While what Poppy constitutes a dumb question isn’t clear, you can see why people queue up to interview her. She is fascinating and her enigmatic, often cryptic answers necessitate coming up with entirely new lines of inquiry on the fly as you try to dig for clarity. At various points today, for instance, she makes reference to “the project”, which she uses interchangeably with “me” or “I”, further blurring the line between the person and the artist. “I have multiple mediums for releasing art and music is just a part of what I do, so ‘project’ is the all-encompassing word,” she says. “I also direct, write graphic novels, and design accessories.”

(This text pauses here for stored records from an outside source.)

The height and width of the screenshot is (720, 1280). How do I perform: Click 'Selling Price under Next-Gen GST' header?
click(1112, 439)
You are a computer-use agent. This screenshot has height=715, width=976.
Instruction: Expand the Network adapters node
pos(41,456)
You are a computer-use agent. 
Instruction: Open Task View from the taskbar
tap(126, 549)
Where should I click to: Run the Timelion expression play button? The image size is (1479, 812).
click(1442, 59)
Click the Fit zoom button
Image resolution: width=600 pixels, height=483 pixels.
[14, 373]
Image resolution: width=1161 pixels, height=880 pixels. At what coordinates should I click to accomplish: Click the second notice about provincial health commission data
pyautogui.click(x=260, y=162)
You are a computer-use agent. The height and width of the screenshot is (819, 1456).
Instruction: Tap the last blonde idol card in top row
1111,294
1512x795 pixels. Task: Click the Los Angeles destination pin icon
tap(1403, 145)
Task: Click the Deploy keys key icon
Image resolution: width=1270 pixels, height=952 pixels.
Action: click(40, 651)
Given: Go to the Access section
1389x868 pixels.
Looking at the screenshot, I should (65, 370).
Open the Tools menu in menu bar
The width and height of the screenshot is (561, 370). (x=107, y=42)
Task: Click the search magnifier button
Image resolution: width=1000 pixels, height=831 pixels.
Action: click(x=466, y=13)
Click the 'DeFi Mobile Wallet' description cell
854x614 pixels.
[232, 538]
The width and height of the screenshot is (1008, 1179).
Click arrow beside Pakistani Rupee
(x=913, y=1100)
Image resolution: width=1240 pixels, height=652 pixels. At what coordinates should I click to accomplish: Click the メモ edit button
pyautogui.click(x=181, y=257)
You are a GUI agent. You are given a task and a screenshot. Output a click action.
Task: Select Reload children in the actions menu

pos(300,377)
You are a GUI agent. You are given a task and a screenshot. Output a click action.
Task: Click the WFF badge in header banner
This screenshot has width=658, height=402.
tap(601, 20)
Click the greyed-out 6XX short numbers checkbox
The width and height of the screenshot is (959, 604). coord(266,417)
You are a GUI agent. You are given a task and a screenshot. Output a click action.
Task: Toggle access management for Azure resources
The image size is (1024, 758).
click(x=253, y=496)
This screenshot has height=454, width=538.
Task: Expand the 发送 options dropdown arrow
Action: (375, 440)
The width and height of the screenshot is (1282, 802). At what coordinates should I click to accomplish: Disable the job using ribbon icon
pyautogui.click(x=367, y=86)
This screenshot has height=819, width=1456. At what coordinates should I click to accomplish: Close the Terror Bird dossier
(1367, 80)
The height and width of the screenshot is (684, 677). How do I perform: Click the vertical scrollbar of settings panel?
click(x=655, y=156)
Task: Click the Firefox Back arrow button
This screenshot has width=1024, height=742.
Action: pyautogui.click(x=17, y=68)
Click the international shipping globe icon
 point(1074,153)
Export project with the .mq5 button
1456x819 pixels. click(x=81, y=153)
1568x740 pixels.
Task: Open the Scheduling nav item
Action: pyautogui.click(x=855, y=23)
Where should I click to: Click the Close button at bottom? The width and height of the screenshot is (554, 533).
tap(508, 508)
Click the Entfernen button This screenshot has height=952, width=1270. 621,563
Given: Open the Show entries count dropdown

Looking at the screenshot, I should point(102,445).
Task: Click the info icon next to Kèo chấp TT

She has some interesting little rules, too. Later, she goes out of her way to mention having a list of dream collaborators, naturally prompting a request for some of the names on that list, which is refused. “I always find it a bit weird when people do that. If it happens naturally then it happens, but I’m not putting anything out there. I wouldn’t mind if someone said publicly that they wanted to collaborate with me, though.”
Then, of course, there’s the important question – less dumb than it is rather pat – as to whether Flux is Poppy’s most personal record. She’s clearly given it some thought, though, as confirmation arrives almost instantly. “It’s more in line with what I’ve always wanted to get across and get out there – the part of me I’ve wanted to introduce to people and get across. I’ve had these songs [from Flux] for a while now, and I’m always making music, so to me it was a snapshot of a chapter and because I’m going on living, one day there’ll be another snapshot of a chapter.”
Poppy admits she’s already making new music, so we may not have to wait too long for that next snapshot, considering she’s released four albums in the past five years. Whenever it ends up appearing and whatever it ends up sounding like, though, you can be sure it’ll be governed by one fundamental need and look to please one person and one person only. “I need to push myself to be honest constantly,” explains that very person. “When I’m looking to do with whatever is in front of me, that hour or that day, is to entertain myself and in turn that could resonate with somebody else. But I think when people start thinking solely about what fans want to hear, that's when you self-destruct.”
She takes a second, harking back to the time when being able to do and say what she wanted wasn’t quite so straightforward, before offering a final insight that could just as easily be applicable to any one of us in our lives and relationships. “You have to do you and offer your voice… and if you do that, the right people will come.”
Flux is released on September 24 via Sumerian Records.